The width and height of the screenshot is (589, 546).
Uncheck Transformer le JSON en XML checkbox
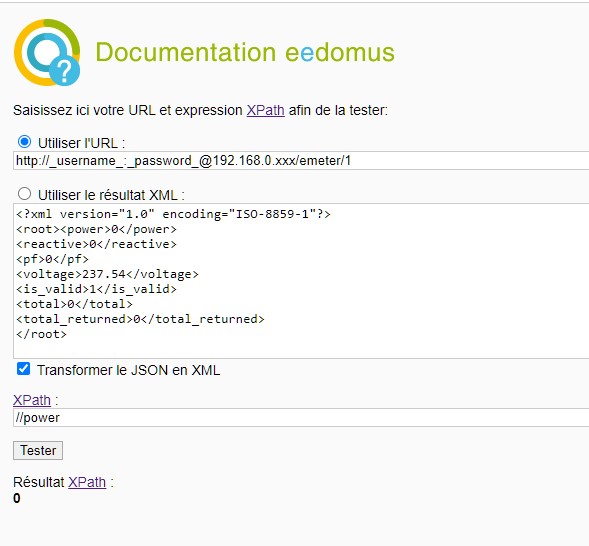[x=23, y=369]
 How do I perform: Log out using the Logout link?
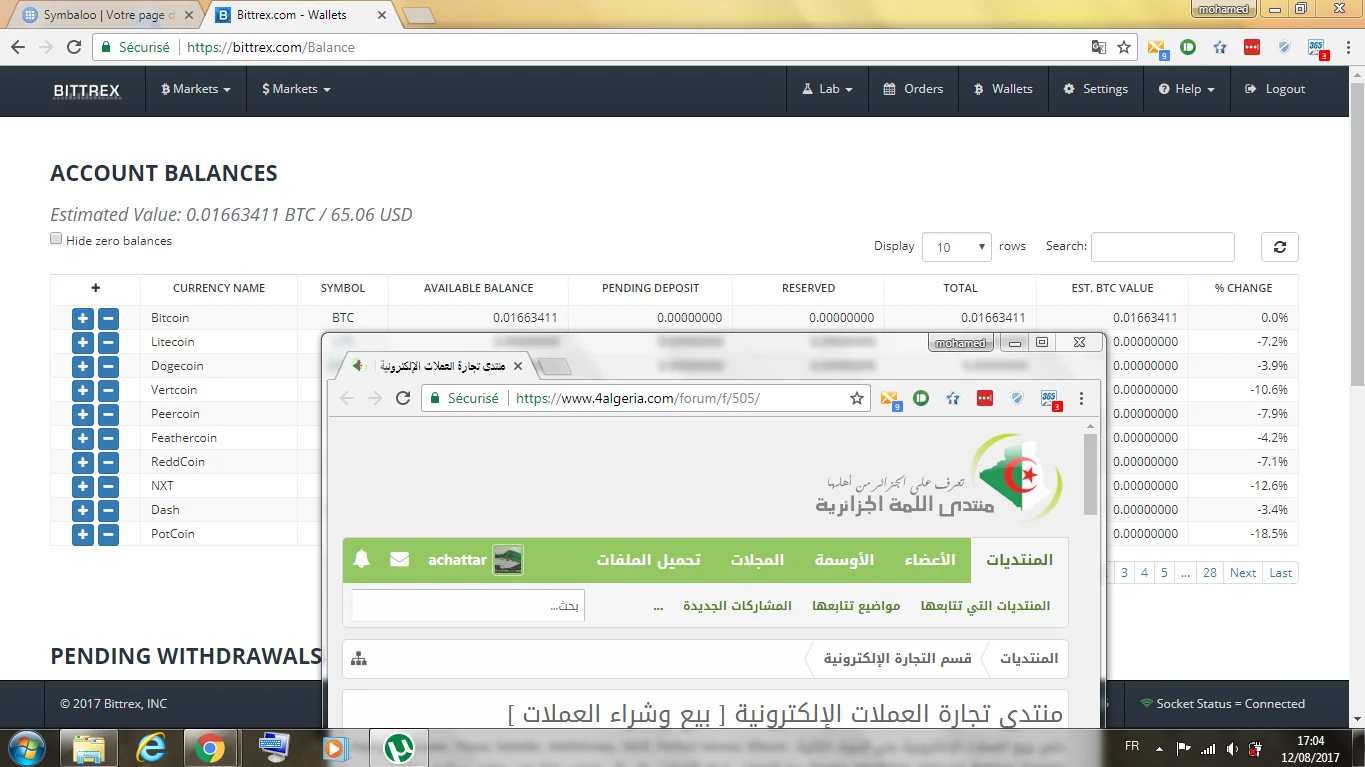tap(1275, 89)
□ □ □ □ □ □ □
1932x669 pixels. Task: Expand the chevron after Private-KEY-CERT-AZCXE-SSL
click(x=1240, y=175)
□ □ □ □ □ □ □
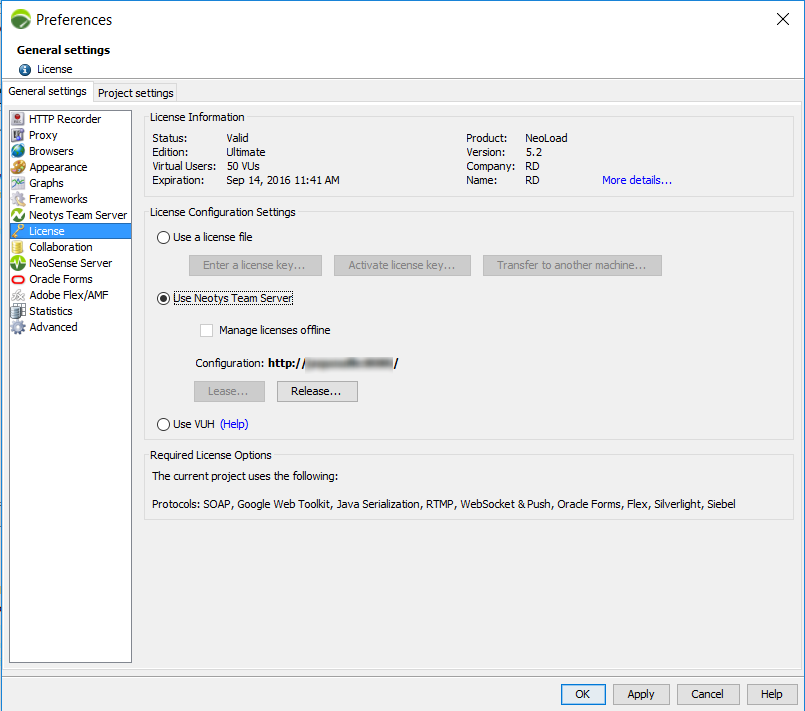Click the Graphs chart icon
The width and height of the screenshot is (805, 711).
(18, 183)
□ □ □ □ □ □ □
*Direction*
From the records above, gather each line that contains the word "width" and copy every such line in full.

*Complete response*
The width and height of the screenshot is (589, 546).
The width and height of the screenshot is (805, 711).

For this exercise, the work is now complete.